Naked City
A Few Cutting Remarks
By Kevin Fullerton, Fri., May 5, 2000
Teacher representatives, fearing that the state comptroller's audit of the Austin Independent School District may seduce the district into privatizing some operations, have submitted their own budget-cutting measures to the citizens budget advisory committee. Education Austin co-president Louis Malfaro says his group's plan is intended as a "dialogue piece" rather than a tactical blueprint, but he hopes that it will help keep the community from chasing after savings promised in the Texas Performance Review that aren't real. "My fear is that they're going to seize on stuff in [Comptroller Carole Keeton Rylander's] report that looks easy in terms of contracting out services," says Malfaro.
This week, the budget committee is expected to send AISD superintendent Pat Forgione a list of priorities to consider as his office works to scale down the district's budget, which Forgione insists must be cut by $28 million for AISD to cope with its new status as a property-rich district under Chapter 41. That list will likely contain few concrete proposals, but several committee members are championing Rylander's report -- which touts $57 million in savings over five years -- as a budgetary guidebook. The report recommends outsourcing the district's payroll system, and many are talking about privatizing transportation, custodial, and food services as well.
Education Austin, however, is urging the district to be skeptical of the report's conclusions. For instance, Malfaro points out, payroll division employees have been handicapped by an obsolete computer network that AISD is in the process of replacing.
In view of Rylander's finding that AISD's central administration budget has grown by 22% in three years while student enrollment went up only 4.6%, Malfaro argues that the district should cut from the top of the pyramid, not the bottom. State audits have shown that the human resources division is severely shorthanded, he points out, and the district lopped off lower-level support personnel when it cut $14 million from the budget last year. Education Austin agrees with the comptroller that the district could save $18 million over five years through administrative reductions, but argues that policy personnel closer to the superintendent should taste the axe this time. Forgione has said he prefers cutting administration by $1.2 million over three years.
Malfaro disputes the comptroller's assertion that the district has a surfeit of portable buildings it could sell off, netting savings of $16 million over five years. "The way she calculated capacity was nuts," he says, approximating the reaction from district staff. Performance Review auditors based total capacity on the assumption that each classroom can hold 24 students, seven hours per day. Based on that, the report concluded that many AISD secondary campuses are underutilized and that portables at those schools are unnecessary.

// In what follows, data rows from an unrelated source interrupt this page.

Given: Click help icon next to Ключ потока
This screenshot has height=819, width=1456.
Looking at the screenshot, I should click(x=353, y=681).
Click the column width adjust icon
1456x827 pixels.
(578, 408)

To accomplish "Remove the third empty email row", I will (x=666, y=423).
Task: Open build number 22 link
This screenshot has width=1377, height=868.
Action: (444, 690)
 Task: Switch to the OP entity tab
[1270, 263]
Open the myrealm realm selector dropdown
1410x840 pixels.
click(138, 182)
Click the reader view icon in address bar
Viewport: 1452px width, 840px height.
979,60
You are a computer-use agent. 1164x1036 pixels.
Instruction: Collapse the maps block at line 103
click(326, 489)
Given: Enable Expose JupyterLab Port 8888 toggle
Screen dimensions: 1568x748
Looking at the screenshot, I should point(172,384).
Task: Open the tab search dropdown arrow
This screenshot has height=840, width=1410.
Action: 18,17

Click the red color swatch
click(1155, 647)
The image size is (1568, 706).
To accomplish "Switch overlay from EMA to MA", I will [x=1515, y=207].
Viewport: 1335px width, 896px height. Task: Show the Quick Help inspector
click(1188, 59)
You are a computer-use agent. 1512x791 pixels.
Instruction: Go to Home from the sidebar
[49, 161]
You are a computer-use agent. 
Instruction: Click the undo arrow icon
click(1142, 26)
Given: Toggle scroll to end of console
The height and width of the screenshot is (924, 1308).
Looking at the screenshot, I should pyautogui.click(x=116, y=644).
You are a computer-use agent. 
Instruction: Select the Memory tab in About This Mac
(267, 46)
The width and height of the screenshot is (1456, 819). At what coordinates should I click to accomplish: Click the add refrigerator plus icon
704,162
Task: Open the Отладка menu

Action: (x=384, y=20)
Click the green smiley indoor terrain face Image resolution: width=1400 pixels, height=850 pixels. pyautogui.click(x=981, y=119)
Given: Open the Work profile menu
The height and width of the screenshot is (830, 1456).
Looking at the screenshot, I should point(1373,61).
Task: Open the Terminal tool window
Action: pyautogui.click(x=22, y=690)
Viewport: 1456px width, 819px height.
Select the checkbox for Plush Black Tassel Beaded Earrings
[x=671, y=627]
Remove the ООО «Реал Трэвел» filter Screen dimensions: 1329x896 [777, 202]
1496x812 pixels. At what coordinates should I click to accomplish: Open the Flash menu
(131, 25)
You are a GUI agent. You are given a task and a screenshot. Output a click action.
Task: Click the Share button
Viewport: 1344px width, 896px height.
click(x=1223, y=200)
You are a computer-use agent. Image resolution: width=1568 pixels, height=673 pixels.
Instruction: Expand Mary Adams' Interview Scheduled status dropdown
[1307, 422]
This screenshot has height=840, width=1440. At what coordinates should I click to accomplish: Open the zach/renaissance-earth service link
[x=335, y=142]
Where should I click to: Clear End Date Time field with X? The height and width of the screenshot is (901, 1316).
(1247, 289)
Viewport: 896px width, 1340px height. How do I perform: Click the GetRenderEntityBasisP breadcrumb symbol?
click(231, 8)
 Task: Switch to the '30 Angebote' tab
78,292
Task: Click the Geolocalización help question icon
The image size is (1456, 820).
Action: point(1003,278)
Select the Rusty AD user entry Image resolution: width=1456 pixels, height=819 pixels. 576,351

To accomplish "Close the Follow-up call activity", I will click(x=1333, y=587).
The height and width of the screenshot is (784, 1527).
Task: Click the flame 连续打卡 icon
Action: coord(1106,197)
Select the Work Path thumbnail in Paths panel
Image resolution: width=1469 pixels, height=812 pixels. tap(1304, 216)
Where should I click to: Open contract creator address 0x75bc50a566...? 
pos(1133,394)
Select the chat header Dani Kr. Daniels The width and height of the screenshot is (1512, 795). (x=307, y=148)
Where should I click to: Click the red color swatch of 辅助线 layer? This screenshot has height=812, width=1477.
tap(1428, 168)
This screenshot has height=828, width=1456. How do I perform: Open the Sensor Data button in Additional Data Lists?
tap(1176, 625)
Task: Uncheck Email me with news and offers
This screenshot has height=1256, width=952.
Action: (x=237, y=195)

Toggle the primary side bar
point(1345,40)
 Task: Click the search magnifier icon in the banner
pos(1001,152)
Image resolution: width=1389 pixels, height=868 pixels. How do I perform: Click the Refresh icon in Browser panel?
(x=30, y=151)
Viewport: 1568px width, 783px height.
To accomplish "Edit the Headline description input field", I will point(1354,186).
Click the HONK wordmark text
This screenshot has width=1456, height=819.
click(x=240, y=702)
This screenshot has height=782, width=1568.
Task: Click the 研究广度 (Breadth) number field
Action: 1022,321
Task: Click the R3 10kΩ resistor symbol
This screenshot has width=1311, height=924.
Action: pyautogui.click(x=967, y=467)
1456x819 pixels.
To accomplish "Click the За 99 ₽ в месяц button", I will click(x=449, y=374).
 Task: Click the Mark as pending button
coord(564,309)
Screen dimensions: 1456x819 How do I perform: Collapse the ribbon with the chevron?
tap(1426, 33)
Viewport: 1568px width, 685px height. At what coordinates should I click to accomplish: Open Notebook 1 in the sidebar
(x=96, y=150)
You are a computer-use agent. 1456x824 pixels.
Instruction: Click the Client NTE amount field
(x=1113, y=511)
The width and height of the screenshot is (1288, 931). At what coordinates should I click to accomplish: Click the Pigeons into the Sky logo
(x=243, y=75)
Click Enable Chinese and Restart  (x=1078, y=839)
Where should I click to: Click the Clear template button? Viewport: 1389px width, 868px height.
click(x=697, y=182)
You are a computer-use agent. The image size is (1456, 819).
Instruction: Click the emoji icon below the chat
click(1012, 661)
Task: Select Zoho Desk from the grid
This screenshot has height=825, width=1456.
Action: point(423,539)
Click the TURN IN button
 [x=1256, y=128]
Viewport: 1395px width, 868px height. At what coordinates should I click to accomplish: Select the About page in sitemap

But Malfaro counters that if classrooms were full every hour of the day, working conditions would be intolerable for teachers, who don't have offices to use during planning periods. Education Austin suggests that the district hold off on purchasing additional portables, but sell off only those that are in disrepair. Altogether, they've identified about $9 million in savings for next year's budget. That's far short of the savings Forgione wants, but Malfaro says it's unnecessary, if not harmful, to hold the district to a $28 million cutback given the unpredictability of tax appraisals.
Education Austin has been mostly critical of the superintendent's budget-squashing strategy thus far, ever since Forgione proposed replacing block class schedules at AISD secondary schools with a traditional seven-hour schedule and assigning teachers an extra hour of classroom duty. Malfaro refers to Forgione's attempt to change the schedules as a "comedy of errors" that ultimately saved the district no money and alienated teachers and parents. (The superintendent's staff contends that the new class schedules resulted in cuts of $1.8 million. AISD spokespersons were not available to comment on the particulars of Education Austin's proposed budget cuts.)
Meanwhile, members of the budget advisory committee report some frustration with the district for structuring their first three meetings as tutorials on school finance and Chapter 41 rather than opening the floor for discussions on the budget. The Saturday, April 29, meeting was the first in which the committee began to list its preferences for budget cuts, and that work was supposed to have wrapped up Tuesday, with the superintendent's proposals expected on May 12.